ASSIGNMENT: Return, word for word, the part of the bakery's pandemic account that begins at the words "March 2020 feels" and stops after "the right thing.".

DOCUMENT SEGMENT:

↓↓↓

March 2020 feels like forever ago. I remember Big Gretch shut everything down. As a food-based business, Sweet Potato Sensations was allowed to stay open for delivery and takeout, but our sales plummeted. The next day, we made $100 in five hours. Normally, we make that in the first 20 minutes. I said to my mom and my sister Jennifer, “This is scary. We need to figure out what we’re going to do.” We let our 15 staff members go that day so they could collect unemployment. We wanted to do the right thing.
We were closed for two months. In the 33 years since my parents opened the business, we had never closed except for two weeks every January for vacation. Jennifer and I both work in the business. I handle the front end, curating the look and feel of the bakery, hiring and training staff, and handling any public speaking events. Jennifer does the back end, cooking and baking, and product formulation. We live together, too, and suddenly we were just sitting at home, not even seeing our parents for the first month.
Other businesses were pausing and pivoting. We needed the pause — I did not know how to safely pivot. Friends were dying, and Instagram felt like reading the obits. We were overwhelmed, anxious about the state of the world and the civil unrest. It was just a lot.
My sister and I started having food delivered through DoorDash. It was shortly after we reopened in May 2020 that a Door-Dasher told me in the bakery that he had made $1,500 in a week. Since it was just me, Jennifer, and my mom working at the business, and we were now only open weekends, my sister and I decided to Door-Dash. We weren’t doing it for the money, though it helped pay household expenses. We were doing it to learn how other businesses were navigating this time. I didn’t think we had all the answers.
We’ve been around for a long time, but I still take business classes, I still ask questions, and I like to stay relevant. I was curious as a person who owns a substantial business in the city to drive for DoorDash and conduct a sort of undercover marketing study. By Door-Dashing, we could learn what other restaurants were doing to stay safe and how the food delivery was handled to make our bakery better. I’m all about food safety. We downloaded the app, signed up, and after a background check, started driving.

↑↑↑

SUPPLIED DATA:
↓↓↓

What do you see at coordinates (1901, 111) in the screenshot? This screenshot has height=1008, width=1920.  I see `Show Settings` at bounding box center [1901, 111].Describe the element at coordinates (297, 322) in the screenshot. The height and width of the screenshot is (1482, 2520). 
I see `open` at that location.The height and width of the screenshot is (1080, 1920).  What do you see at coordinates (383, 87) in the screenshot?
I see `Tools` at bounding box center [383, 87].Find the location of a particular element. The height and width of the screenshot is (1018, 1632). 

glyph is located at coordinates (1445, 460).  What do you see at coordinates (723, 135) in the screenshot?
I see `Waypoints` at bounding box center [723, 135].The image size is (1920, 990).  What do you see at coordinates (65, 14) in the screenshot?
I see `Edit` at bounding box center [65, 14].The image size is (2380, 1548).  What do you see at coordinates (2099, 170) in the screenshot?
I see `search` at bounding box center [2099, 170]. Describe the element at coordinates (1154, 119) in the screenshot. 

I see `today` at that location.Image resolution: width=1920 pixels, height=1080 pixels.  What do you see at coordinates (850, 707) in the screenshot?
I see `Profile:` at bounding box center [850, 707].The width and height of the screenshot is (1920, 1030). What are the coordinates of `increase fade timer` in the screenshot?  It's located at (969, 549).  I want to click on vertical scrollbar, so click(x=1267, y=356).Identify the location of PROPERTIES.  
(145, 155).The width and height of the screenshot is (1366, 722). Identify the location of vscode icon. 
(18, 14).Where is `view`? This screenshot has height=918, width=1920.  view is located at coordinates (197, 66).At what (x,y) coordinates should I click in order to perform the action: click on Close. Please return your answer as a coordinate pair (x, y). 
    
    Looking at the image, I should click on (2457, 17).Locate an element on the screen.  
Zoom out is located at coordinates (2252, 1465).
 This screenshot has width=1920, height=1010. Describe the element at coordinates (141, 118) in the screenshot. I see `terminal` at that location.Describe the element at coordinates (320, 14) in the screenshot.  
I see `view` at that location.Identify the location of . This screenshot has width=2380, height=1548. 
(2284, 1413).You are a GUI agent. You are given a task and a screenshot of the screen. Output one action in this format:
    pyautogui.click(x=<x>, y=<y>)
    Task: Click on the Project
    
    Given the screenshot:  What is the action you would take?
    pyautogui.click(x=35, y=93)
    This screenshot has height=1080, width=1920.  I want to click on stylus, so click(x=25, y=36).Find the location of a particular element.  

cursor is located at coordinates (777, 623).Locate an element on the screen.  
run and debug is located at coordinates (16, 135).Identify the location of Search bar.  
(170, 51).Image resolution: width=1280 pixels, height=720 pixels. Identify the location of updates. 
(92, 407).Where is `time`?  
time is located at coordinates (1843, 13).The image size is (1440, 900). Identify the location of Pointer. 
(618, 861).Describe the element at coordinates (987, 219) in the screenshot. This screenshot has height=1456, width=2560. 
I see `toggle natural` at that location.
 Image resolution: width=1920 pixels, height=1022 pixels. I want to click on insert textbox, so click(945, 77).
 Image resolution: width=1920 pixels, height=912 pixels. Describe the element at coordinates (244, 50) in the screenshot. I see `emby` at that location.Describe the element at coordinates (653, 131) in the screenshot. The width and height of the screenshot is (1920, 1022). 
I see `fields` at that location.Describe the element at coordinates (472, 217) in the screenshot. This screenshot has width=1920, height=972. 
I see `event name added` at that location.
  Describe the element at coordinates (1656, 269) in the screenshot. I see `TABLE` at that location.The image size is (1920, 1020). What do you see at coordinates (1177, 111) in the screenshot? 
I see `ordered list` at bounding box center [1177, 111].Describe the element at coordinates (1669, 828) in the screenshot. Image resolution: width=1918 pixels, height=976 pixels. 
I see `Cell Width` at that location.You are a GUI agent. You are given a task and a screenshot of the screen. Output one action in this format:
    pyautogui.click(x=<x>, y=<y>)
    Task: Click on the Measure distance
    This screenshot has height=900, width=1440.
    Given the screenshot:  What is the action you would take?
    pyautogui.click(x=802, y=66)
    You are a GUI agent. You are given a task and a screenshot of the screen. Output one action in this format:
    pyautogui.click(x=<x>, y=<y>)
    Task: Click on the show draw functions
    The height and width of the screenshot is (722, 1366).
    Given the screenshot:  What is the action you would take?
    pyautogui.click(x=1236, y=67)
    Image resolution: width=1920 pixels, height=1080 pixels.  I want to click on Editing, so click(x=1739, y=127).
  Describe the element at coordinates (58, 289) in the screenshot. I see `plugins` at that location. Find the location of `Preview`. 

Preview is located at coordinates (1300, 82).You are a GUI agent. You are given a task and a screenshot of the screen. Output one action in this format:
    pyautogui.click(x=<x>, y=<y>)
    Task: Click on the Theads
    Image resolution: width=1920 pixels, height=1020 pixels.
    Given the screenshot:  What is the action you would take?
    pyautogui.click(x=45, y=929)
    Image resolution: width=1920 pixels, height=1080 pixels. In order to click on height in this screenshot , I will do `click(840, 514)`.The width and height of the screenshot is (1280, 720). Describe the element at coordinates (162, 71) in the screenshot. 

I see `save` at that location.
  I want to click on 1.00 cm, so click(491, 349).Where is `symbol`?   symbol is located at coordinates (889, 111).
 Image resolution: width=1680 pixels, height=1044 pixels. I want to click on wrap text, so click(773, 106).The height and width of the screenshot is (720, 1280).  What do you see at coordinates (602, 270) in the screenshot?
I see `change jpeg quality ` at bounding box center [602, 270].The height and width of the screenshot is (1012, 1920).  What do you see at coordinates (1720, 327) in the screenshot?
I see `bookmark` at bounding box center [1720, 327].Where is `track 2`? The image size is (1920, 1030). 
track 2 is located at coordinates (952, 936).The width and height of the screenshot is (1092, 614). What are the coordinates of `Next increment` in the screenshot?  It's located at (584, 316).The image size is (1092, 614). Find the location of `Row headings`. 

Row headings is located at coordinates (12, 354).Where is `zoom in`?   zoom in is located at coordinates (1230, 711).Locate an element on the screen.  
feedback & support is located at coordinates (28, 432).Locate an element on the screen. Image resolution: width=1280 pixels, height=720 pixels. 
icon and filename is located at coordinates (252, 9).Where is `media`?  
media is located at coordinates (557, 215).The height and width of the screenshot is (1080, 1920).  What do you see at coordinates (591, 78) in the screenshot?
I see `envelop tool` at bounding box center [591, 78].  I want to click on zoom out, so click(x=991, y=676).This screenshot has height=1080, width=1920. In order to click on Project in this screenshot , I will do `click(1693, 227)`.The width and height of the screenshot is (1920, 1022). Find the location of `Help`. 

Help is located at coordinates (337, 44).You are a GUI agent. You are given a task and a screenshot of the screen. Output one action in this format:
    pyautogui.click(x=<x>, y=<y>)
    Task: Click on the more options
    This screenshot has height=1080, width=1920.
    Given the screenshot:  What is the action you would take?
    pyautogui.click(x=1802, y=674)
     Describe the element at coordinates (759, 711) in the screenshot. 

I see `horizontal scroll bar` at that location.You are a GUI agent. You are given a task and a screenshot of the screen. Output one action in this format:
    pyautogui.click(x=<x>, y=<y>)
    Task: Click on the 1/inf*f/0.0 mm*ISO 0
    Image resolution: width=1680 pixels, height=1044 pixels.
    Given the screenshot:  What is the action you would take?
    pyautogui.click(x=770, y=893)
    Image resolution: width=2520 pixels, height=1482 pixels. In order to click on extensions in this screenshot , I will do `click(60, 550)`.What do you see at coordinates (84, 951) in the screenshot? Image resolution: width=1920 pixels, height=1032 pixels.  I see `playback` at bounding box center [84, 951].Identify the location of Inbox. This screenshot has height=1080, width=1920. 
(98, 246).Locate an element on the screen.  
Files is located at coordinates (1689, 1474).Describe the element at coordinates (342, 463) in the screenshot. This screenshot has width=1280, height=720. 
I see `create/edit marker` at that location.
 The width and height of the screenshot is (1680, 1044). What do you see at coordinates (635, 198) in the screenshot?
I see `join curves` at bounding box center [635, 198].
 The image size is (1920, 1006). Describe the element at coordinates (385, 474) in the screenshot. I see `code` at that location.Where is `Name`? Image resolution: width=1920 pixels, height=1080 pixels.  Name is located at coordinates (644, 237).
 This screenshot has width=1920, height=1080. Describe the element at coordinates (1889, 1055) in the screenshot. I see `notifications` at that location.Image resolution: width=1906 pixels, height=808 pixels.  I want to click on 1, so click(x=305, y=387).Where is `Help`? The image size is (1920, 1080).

↑↑↑

OUTPUT OF THE TASK:
March 2020 feels like forever ago. I remember Big Gretch shut everything down. As a food-based business, Sweet Potato Sensations was allowed to stay open for delivery and takeout, but our sales plummeted. The next day, we made $100 in five hours. Normally, we make that in the first 20 minutes. I said to my mom and my sister Jennifer, “This is scary. We need to figure out what we’re going to do.” We let our 15 staff members go that day so they could collect unemployment. We wanted to do the right thing.